Des alliances stratégiques à une rupture révolutionnaire (496 - 1789)
Si la date exacte de la création du Saint Sièges reste matière à débat, notamment de son passage d’Eglise de Rome à l’institution que l’on reconnaît aujourd’hui comme étant le Vatican, il ne fait aucun doute que cette organisation entretenait déjà des relations avec ce qui s’apparente au prémisse de la France que nous connaissons actuellement.

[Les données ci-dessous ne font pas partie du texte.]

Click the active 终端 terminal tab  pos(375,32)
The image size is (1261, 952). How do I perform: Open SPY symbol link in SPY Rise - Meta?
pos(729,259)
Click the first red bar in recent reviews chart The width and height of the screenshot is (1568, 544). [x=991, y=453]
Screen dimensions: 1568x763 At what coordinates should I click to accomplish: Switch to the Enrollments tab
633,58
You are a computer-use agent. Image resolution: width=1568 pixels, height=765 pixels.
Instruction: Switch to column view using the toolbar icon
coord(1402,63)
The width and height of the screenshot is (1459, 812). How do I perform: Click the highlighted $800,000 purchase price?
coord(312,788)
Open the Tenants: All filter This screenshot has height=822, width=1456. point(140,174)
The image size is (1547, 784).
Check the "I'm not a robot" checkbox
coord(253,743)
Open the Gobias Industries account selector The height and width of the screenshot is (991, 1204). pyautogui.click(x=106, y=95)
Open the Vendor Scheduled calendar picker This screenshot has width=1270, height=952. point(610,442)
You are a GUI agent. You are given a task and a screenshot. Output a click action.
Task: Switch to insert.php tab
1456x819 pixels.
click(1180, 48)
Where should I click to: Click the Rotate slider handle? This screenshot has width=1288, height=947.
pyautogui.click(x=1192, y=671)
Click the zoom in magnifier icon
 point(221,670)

L’épisode du baptême de Clovis marque durablement l’identité française. Il donne naissance à une vision unifiée de la monarchie, qui se voit investie d’une mission divine. Le lien avec le Saint-Siège s’affermit au fil des siècles, bien qu’il reste parfois tumultueux. Les relations entre la France et le Saint-Siège se construisent sur un équilibre subtil d’alliances solides et de tensions croissantes. Si la France se revendique comme la "fille aînée de l’Église", elle n’hésite pas au fil des années à affirmer son indépendance vis-à-vis de Rome à travers, notamment, le gallicanisme. Ce double rapport d’entente et de rivalité se manifeste dans des domaines aussi divers que les sacres royaux, les doctrines religieuses et les conflits diplomatiques.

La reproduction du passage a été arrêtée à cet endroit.